Mayank Shrivastava, a professor from Indian Institute of Sciences (IISc) Bangalore, has become the recipient of Swarnajayanti fellowship 2020-21, and is now working on applications of emerging materials that can help computers mimic functions that the brain can perform rapidly.
This will help computers perform cognitive functions, identify people from a crowd, distinguish smell as well as learn and make decisions.
Advanced computing systems have been using von Neumann architecture, which uses physically separated processing and memory blocks.
It has been the most cost effective approach till date and the physical separation of memory from the processing blocks has become the rate limiter for pushing the computational capabilities of advanced nanoelectronic systems.
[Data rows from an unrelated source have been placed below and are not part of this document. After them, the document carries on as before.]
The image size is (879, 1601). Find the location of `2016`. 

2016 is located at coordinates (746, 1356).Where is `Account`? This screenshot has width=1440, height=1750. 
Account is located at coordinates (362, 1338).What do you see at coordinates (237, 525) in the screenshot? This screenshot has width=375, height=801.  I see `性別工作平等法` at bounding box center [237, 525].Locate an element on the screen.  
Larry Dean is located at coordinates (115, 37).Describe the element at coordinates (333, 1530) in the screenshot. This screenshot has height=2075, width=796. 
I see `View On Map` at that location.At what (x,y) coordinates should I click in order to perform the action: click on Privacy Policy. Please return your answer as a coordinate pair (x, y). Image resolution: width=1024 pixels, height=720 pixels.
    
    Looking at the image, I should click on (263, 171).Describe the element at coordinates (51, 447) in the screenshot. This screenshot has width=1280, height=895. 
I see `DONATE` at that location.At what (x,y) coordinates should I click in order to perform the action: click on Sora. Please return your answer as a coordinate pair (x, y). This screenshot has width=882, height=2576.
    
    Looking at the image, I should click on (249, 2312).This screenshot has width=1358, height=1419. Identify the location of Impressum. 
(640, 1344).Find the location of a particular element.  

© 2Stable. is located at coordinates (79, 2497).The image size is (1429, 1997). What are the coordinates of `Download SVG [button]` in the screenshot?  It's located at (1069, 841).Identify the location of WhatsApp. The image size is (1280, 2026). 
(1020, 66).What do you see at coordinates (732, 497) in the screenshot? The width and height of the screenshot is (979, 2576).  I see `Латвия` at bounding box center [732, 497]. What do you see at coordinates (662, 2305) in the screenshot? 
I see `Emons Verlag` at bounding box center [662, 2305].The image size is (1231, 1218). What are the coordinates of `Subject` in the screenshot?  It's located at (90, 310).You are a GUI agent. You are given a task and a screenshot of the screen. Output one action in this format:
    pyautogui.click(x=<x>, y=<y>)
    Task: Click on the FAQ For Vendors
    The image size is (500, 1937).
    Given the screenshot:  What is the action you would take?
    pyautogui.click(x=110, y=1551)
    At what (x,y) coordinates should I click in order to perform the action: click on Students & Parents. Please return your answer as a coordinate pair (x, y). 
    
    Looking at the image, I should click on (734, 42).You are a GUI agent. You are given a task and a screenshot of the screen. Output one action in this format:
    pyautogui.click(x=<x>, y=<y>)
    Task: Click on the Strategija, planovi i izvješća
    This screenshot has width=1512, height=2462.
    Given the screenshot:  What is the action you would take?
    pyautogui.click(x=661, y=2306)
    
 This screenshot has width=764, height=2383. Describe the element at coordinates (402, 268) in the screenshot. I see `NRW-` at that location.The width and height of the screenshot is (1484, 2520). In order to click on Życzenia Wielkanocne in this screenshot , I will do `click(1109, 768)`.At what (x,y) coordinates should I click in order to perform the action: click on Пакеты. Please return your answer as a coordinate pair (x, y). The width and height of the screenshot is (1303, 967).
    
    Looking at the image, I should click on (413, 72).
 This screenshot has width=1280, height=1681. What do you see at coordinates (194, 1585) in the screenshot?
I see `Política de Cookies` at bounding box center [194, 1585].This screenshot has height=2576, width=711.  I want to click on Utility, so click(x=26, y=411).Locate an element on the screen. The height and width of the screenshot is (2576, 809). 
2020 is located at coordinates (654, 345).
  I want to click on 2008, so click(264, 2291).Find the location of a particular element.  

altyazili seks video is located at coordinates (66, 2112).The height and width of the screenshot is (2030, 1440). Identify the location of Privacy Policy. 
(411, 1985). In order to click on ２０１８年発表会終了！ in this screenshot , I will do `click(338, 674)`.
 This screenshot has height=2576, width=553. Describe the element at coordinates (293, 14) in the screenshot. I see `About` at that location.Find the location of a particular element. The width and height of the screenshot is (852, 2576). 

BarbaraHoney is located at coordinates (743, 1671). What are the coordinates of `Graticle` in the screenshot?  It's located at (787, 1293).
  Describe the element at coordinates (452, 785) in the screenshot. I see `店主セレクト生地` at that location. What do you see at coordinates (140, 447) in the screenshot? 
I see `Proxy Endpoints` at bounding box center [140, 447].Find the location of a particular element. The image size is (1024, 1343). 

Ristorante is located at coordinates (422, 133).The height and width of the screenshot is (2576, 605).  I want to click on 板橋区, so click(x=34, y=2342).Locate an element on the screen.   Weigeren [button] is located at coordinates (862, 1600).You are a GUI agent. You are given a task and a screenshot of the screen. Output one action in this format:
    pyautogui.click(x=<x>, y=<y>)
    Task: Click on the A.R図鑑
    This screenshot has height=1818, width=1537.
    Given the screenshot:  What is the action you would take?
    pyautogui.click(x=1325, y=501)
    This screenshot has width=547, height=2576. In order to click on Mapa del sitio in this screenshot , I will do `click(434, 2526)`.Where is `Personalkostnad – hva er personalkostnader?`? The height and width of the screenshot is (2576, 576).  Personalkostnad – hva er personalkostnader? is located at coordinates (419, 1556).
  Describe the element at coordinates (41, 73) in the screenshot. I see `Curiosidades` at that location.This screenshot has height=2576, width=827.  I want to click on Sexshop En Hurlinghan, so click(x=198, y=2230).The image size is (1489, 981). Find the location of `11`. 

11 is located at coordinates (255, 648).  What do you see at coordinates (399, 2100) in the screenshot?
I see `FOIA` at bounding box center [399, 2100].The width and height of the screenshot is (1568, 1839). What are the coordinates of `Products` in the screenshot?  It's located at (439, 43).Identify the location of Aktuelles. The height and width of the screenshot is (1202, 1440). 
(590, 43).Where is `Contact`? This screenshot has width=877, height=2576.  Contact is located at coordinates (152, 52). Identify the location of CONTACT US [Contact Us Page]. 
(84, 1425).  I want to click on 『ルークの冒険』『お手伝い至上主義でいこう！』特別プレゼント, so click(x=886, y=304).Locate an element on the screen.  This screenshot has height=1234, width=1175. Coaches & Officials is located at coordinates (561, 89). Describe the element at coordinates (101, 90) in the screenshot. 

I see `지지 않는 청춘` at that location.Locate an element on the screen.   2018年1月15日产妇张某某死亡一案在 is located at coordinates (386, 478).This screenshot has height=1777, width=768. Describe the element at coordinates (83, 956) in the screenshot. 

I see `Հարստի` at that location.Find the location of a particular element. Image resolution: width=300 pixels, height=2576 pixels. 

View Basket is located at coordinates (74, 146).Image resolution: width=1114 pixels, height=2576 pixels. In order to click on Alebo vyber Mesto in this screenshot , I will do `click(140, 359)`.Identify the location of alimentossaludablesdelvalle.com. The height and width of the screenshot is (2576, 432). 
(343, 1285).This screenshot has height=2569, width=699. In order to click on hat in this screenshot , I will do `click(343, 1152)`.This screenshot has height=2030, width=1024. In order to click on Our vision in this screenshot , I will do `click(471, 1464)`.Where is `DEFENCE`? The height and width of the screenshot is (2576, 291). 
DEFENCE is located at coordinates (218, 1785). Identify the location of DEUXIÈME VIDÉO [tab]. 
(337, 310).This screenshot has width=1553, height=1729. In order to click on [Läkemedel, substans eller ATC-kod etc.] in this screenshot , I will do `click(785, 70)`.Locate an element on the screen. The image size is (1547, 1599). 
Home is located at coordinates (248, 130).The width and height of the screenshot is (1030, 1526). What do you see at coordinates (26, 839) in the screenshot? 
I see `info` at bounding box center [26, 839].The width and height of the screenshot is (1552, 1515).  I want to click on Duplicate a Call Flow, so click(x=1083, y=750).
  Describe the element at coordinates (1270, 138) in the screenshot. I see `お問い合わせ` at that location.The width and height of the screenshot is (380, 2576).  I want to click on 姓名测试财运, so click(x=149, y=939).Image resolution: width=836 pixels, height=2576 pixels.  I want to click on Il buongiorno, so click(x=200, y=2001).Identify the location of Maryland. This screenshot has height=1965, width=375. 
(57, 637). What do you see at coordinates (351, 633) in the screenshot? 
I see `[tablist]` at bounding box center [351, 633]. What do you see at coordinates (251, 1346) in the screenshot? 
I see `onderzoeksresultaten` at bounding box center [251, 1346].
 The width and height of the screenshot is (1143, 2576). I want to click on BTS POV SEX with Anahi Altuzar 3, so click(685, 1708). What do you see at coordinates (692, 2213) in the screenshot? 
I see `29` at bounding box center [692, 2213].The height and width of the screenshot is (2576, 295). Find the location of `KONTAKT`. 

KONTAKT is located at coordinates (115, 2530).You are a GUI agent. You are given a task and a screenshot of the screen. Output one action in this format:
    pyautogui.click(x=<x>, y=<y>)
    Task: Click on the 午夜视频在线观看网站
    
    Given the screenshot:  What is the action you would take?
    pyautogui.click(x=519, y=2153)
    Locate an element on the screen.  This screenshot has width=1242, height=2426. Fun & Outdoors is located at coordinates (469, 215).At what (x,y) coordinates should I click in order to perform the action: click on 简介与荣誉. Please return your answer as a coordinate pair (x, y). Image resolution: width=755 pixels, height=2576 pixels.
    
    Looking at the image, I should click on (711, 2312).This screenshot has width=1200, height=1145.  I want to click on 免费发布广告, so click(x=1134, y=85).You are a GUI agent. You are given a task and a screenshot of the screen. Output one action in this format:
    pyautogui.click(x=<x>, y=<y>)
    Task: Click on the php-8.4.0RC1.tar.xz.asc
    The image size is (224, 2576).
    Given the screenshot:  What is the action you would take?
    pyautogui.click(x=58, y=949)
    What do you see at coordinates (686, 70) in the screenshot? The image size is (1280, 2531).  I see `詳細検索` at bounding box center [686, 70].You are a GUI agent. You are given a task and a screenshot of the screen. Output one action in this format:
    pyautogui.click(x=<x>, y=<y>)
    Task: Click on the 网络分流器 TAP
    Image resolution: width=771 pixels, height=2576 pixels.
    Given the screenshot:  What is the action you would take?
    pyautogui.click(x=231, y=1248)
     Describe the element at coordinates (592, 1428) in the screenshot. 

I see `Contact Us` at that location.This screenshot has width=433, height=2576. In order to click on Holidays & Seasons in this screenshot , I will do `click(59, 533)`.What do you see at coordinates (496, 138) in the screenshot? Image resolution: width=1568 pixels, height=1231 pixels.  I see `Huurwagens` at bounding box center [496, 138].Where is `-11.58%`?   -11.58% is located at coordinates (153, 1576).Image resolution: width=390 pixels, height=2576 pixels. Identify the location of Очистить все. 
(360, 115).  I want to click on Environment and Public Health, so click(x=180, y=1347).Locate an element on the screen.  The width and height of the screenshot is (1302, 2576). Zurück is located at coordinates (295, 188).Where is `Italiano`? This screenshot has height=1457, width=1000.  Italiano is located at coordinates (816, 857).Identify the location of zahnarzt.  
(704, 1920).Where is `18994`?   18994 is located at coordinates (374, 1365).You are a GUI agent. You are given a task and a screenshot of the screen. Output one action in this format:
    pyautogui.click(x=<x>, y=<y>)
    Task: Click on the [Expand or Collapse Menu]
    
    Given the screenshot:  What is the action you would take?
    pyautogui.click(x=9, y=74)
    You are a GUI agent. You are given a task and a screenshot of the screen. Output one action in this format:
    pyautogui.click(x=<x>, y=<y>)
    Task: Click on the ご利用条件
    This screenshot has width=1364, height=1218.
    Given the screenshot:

Research to understand the fundamental mechanisms of the brain and explorations of various novel memory architectures is now giving the engineering community confidence that developing systems that can mimic brain-like function is an achievable goal for the coming decades. A key element of such an architecture is a memory device called the artificial synapse, which, however, must work on biological or synaptic principles.
Neumann’s architecture has failed in real-time processing of information that the human brain can process in a fraction of a second. Keeping these gaps in mind, an alternative architecture, inspired by the organization of neurons (processing unit) and synapses (memory) in the human brain that emulates brain-like computing behaviour, have been explored significantly in the last decade.
Professor Srivastava is exploring materials like Gallium Nitride (GaN), atomically thin two-dimensional materials like Graphene, and Transition metal dichalcogenides (TMDCs), for various electronics, power devices, electro-optic, Thz, memory, and quantum applications.
Using Graphene and 2D-TMDCc, he is extending capabilities of memory devices to work on biological or synaptic principles and bridge the gap between biological neural networks and their artificial counterpart along with his research group, he is developing few-atom thick neuromorphic circuits, GaN-based ultra-high-power devices with high reliability, and devices/circuits for operation at THz frequencies.